Landarzt-Mangel: Was die Bundesländer tun dpa, 03.01.2018 14:03 Uhr

Mainz - Stipendien oder Studienplätze nur für angehende Landärzte – mit diesen und anderen Initiativen versuchen die Bundesländer, dem Landärztemangel vorzubeugen. Hier ein Blick auf einige Flächenländer.

Mecklenburg-Vorpommern setzt unter anderem auf Sonderstipendien für Medizinstudenten. Monatlich erhalten angehende Mediziner, die nach einem Bewerbungsverfahren ausgewählt wurden, an den beiden Landesuniversitäten in Rostock und Greifswald monatlich 300 Euro. Das Stipendium läuft maximal vier Jahre und drei Monate.
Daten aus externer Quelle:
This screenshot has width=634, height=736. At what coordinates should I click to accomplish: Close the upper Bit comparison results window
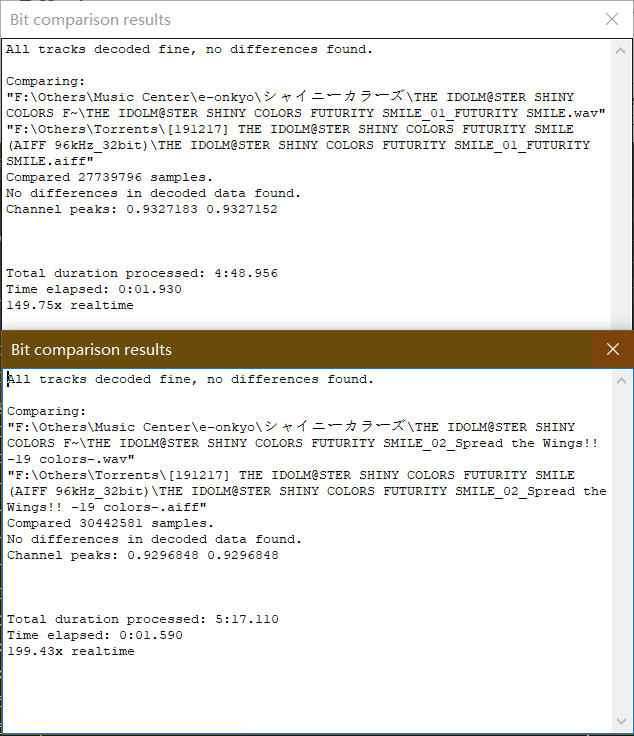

Die Jungmediziner müssen dafür nach dem Studium für mindestens fünf Jahre als Arzt auf dem Land oder im öffentlichen Gesundheitsdienst arbeiten.

Niedersachsen: Dort gibt es derzeit noch keine unterversorgte Region, dennoch stellt man sich auch hierzulande auf einen drohenden Mangel in den nächsten Jahren ein. Die Kassenärztliche Vereinigung fordert die Schaffung von bis zu 200 zusätzlichen Medizinstudienplätzen. Davon sollten zehn Prozent für Studenten reserviert werden, die sich dazu verpflichten, später als Hausarzt in unterversorgte Gebiete zu gehen.